Salvatore empezó a hablar mirando directamente al cabecilla de los bandidos. Para sorpresa de Milia, ahora las palabras brotaban límpidas y cálidas de su boca, como si nunca hubiera tenido dificultades para articularlas:

—Ahí dentro reposan los restos de su marido y de su hijo —y ladeó un poco la cabeza, para señalar a la ventera—. Los quiere enterrar en el cementerio de los agotes, a las afueras de la ciudad. Allí es donde se entierra a los muertos de peste…

—¡Habla en cristiano, espantajo! —gritó el cabecilla, al tiempo que levantaba su puño para golpear al criado del molinero.

Salvatore se dirigió entonces a Milia:

—No tema, señora, y explíqueles lo que acabo de decir. Confiad en mí, os lo ruego. Son unos imbéciles que creerán punto por punto lo que vos vais a decirles.

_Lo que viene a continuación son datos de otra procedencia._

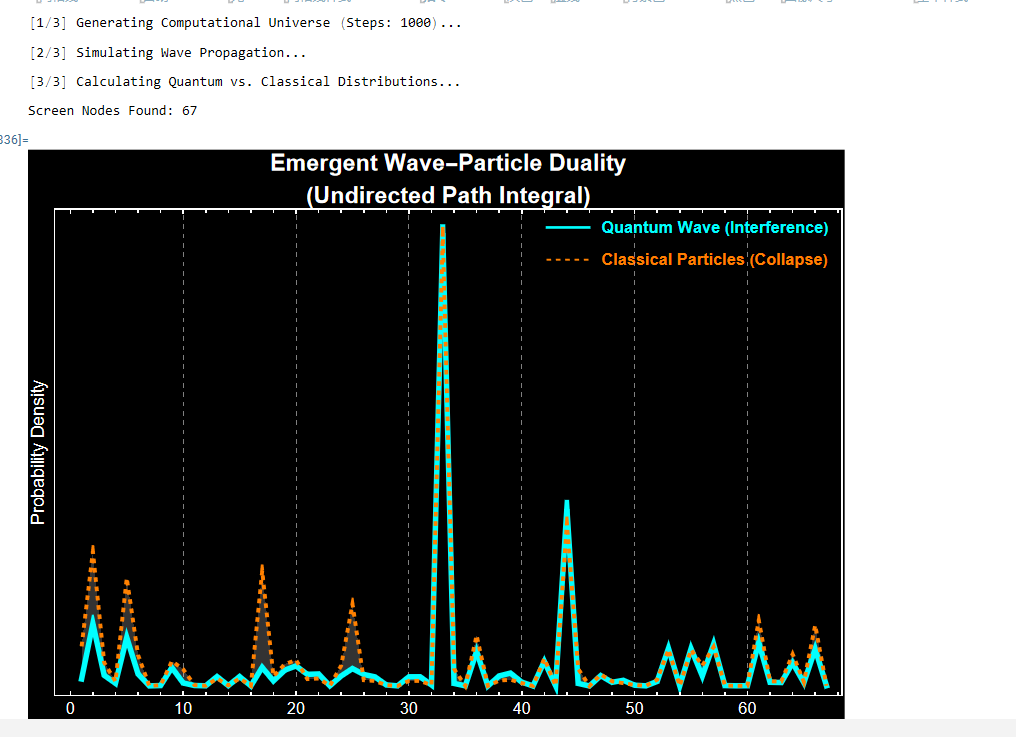Click the "Screen Nodes Found: 67" text
The height and width of the screenshot is (737, 1016).
112,111
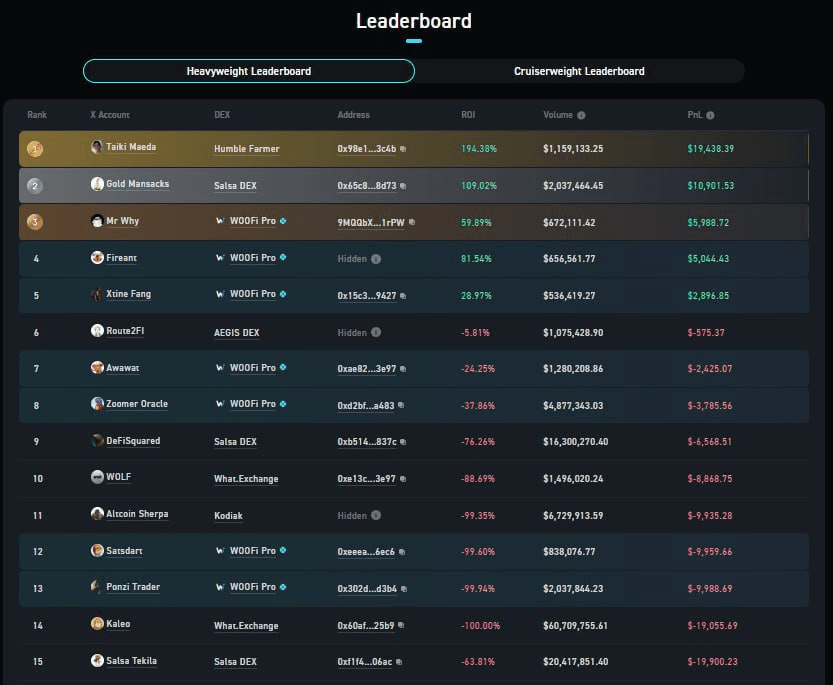Viewport: 833px width, 685px height.
Task: Select the Heavyweight Leaderboard tab
Action: pyautogui.click(x=248, y=71)
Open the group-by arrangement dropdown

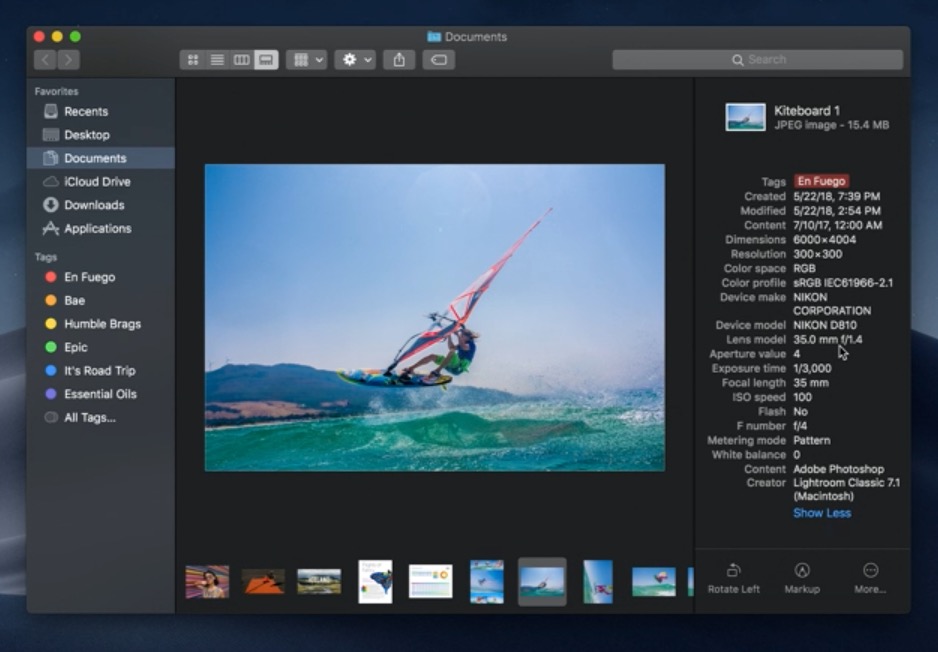click(x=306, y=60)
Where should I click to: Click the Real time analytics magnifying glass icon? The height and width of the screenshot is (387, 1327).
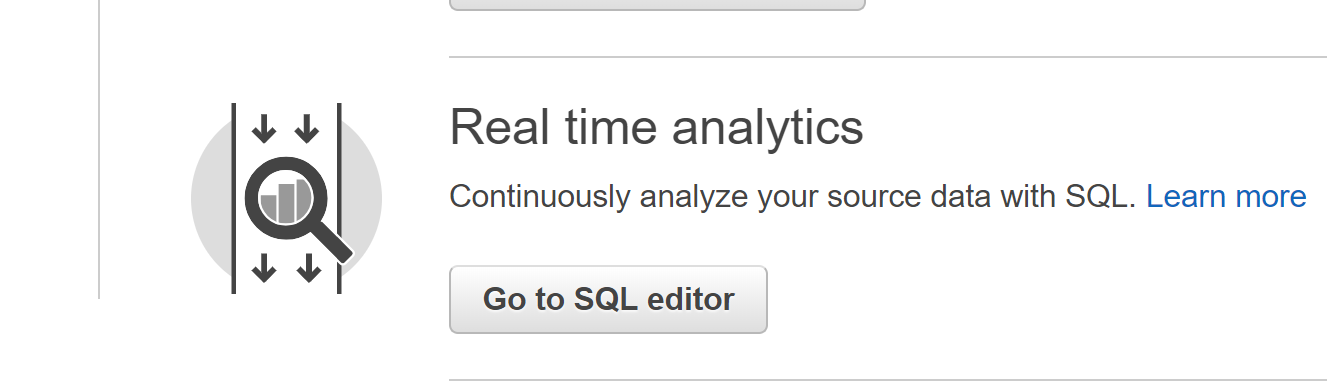point(297,211)
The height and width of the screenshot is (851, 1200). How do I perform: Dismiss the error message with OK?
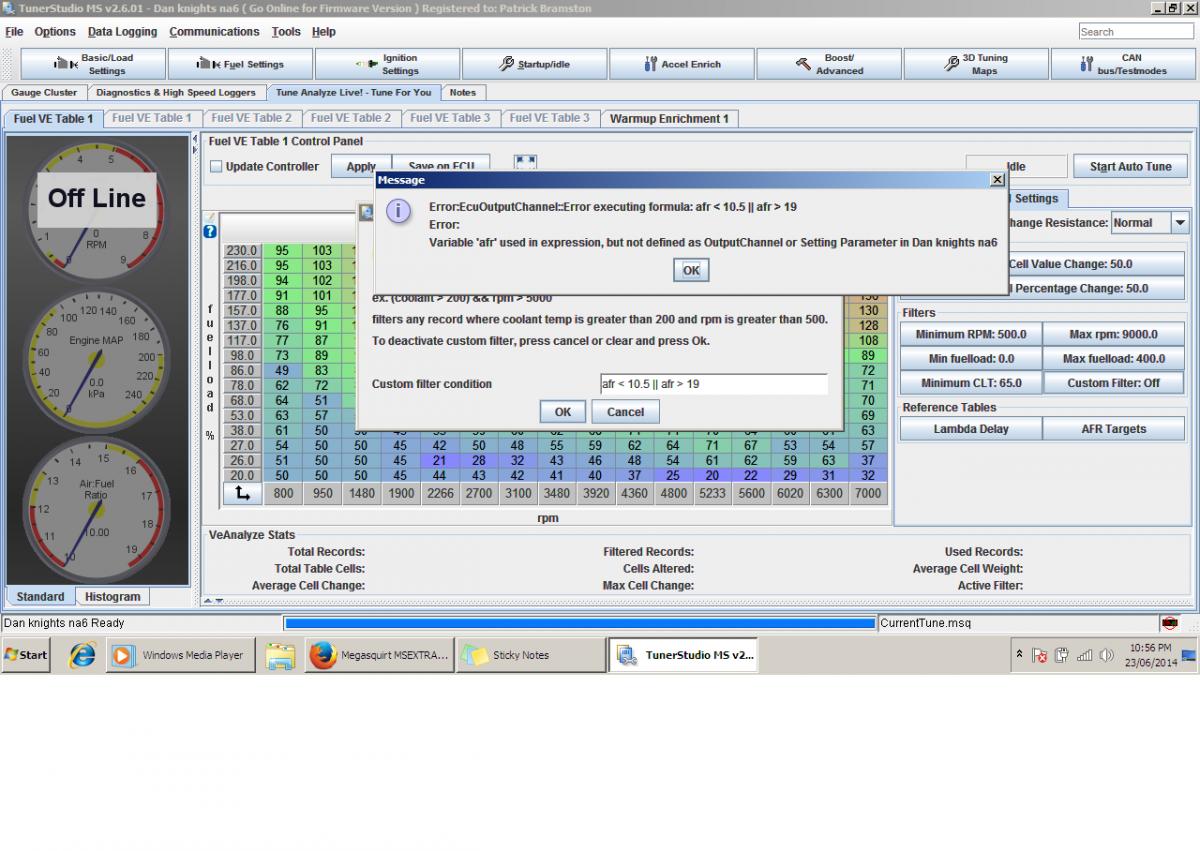[691, 270]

La viuda, sobrecogida aún por la sorpresa que le habían causado la aparición de los féretros y la transformación de Salvatore, miró a este con ojos desorbitados: ¡insultaba a los bandidos en sus mismas narices, y ellos no reaccionaban!

El cabecilla bramó de nuevo, pero, esta vez, dirigiéndose a la viuda:

—¿Qué diablos os ha dicho este saco de estiércol?

A medida que la mujer repetía, al pie de la letra, las explicaciones de Salvatore, los ladrones, con el terror dibujado en el rostro, iban subiendo, uno por uno, a sus caballos. Cuando Milia mencionó el cementerio de los agotes y la peste, volvieron grupas y espolearon a sus monturas.

Solo el jefe de la partida permanecía pie a tierra. La mujer, alentada por el efecto que sus palabras habían provocado, remachó, tras una pausa, sus palabras, en tono suplicante:

—Dejadme marchar, por favor. No hagáis más insoportable aún el doble dolor de viuda y madre que desgarra mi corazón.

El cabecilla de los bandidos paseó su mirada desde Salvatore a Milia y de esta al carromato. Luego se persignó y pidió excusas a la viuda. Se volvió, subió a su caballo y lo espoleó en pos de sus hombres, cuyos perfiles se difuminaban ya en la lejanía.

Salvatore los observó hasta que desaparecieron en lontananza, tras lo que parecía un bosquecillo de sauces. Luego subió al pescante y arreó los caballos.

—Gracias, señora —dijo, sincero—. Lo de transportar la harina en ataúdes fue idea mía, y a mi señor Belzunce se le ocurrió que vuestra compañía podía hacer más seguro el viaje. Tanto él como yo esperamos que comprendáis nuestras razones y nos disculpéis.

Milia movió la cabeza, como para dar a entender que eso era lo que menos le importaba en aquel momento.

—¿Cómo lo haces? —preguntó.

—¿Cómo hago, qué? —preguntó, a su vez, Salvatore, al tiempo que golpeaba en la grupa a uno de los caballos.

—¿Cómo te las apañas para que unos te entiendan y otros no? En el molino, yo solo te oía farfullar y balbucear, mientras que Belzunce te entendía sin esfuerzo. Ahora yo te entiendo perfectamente, pero, al parecer, los ladrones no comprendían ni una de tus palabras.

Salvatore sonrió con pudor casi infantil:

—Solo me entienden quienes me consideran un igual. Y vos, al defenderme, habéis abierto los oídos a mi infortunio y, con ello, a mis palabras.

A continuación, comenzó a contar, con fluidez y una elegancia impropias de su tosco aspecto de muñeco articulado, una historia que ganó inmediatamente la atención de Milia.